- [Task description]: Leaving the pictures aside, repeat the entries exactly.

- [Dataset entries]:
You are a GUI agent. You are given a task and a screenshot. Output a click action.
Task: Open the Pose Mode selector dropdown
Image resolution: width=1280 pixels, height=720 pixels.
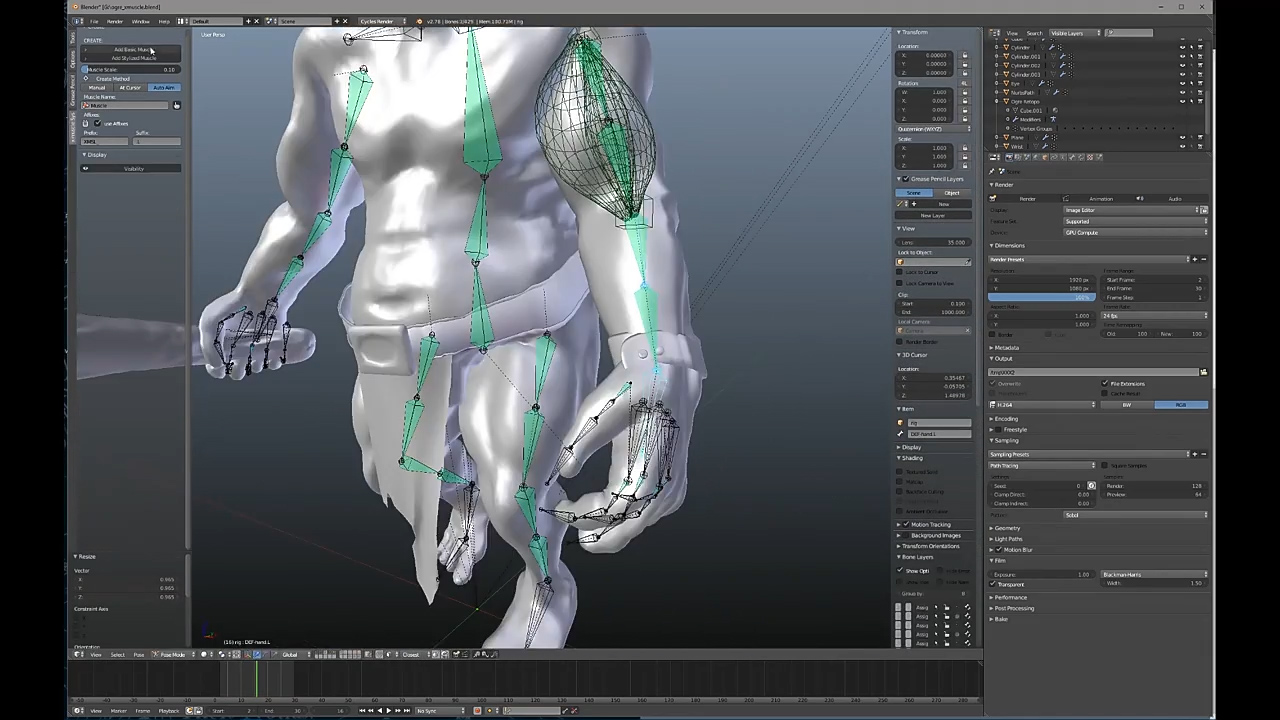(173, 655)
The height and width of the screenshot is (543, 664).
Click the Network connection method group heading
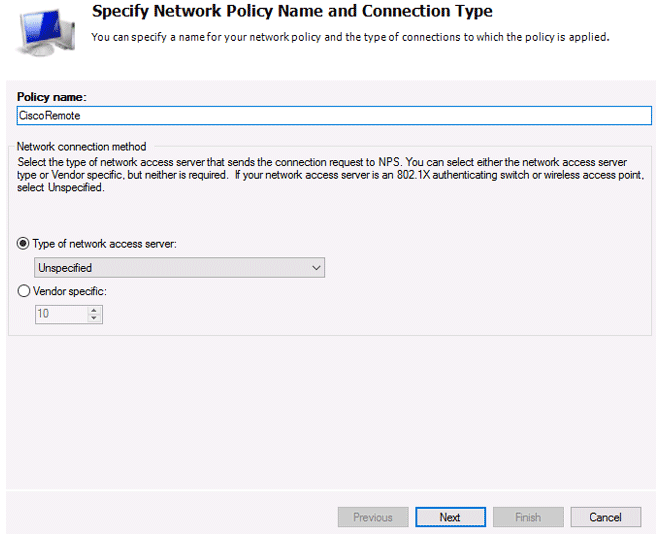[81, 147]
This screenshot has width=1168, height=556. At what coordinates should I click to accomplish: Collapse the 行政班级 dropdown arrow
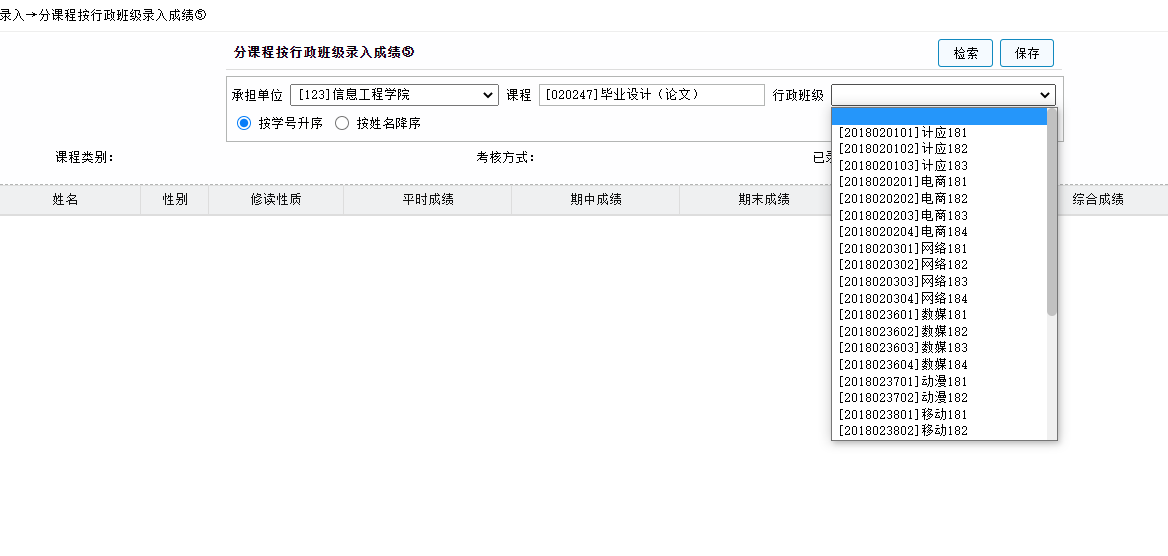(x=1045, y=95)
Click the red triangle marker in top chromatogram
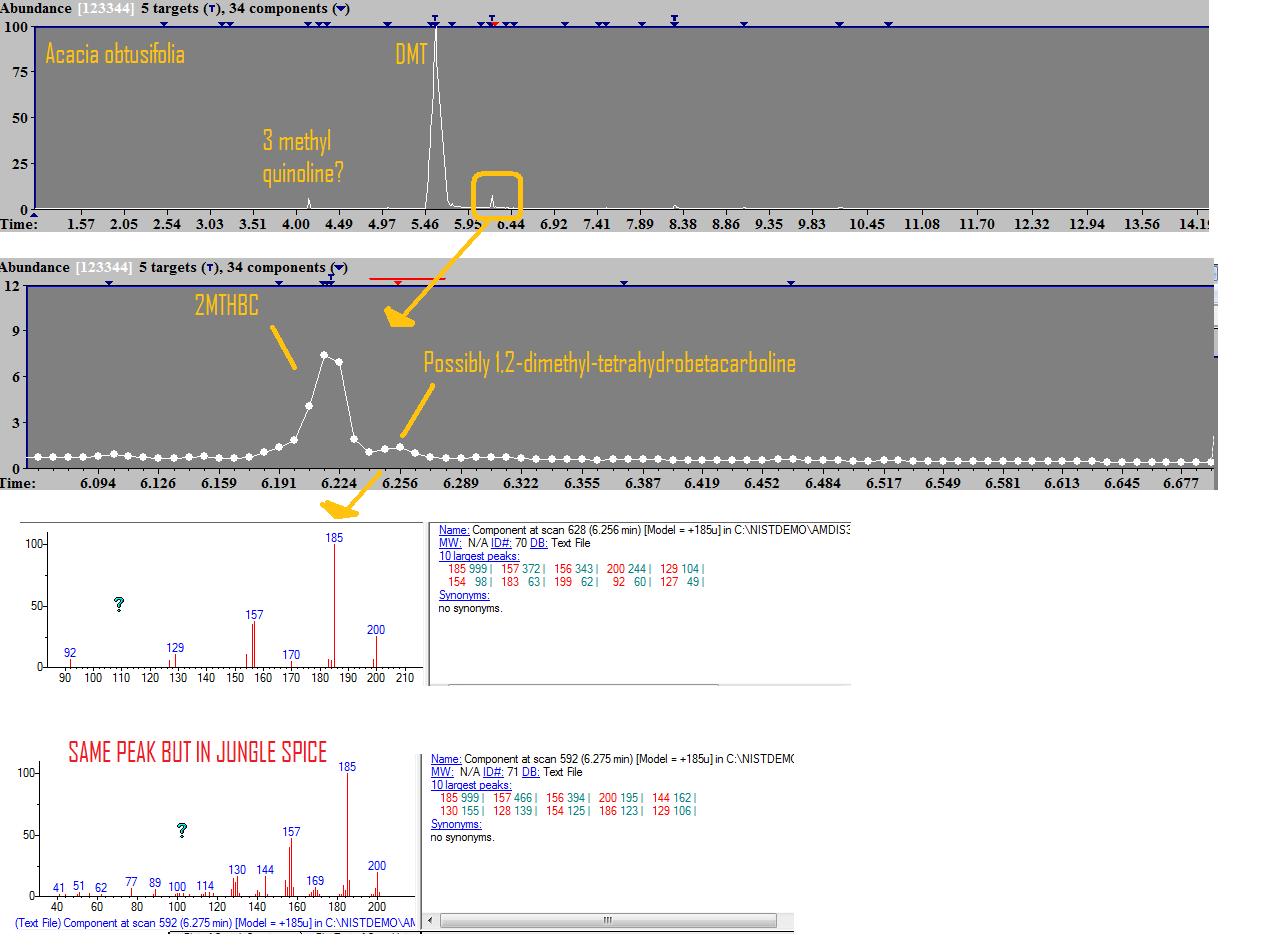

- [The completed task]:
You are a GUI agent. You are given a task and a screenshot. Output a click action.
Task: Open the Pose Mode selector dropdown
Image resolution: width=1280 pixels, height=720 pixels.
(173, 655)
The height and width of the screenshot is (543, 664).
Click the Network connection method group heading
[81, 147]
This screenshot has width=1168, height=556. At what coordinates should I click to accomplish: Collapse the 行政班级 dropdown arrow
(x=1045, y=95)
Click the red triangle marker in top chromatogram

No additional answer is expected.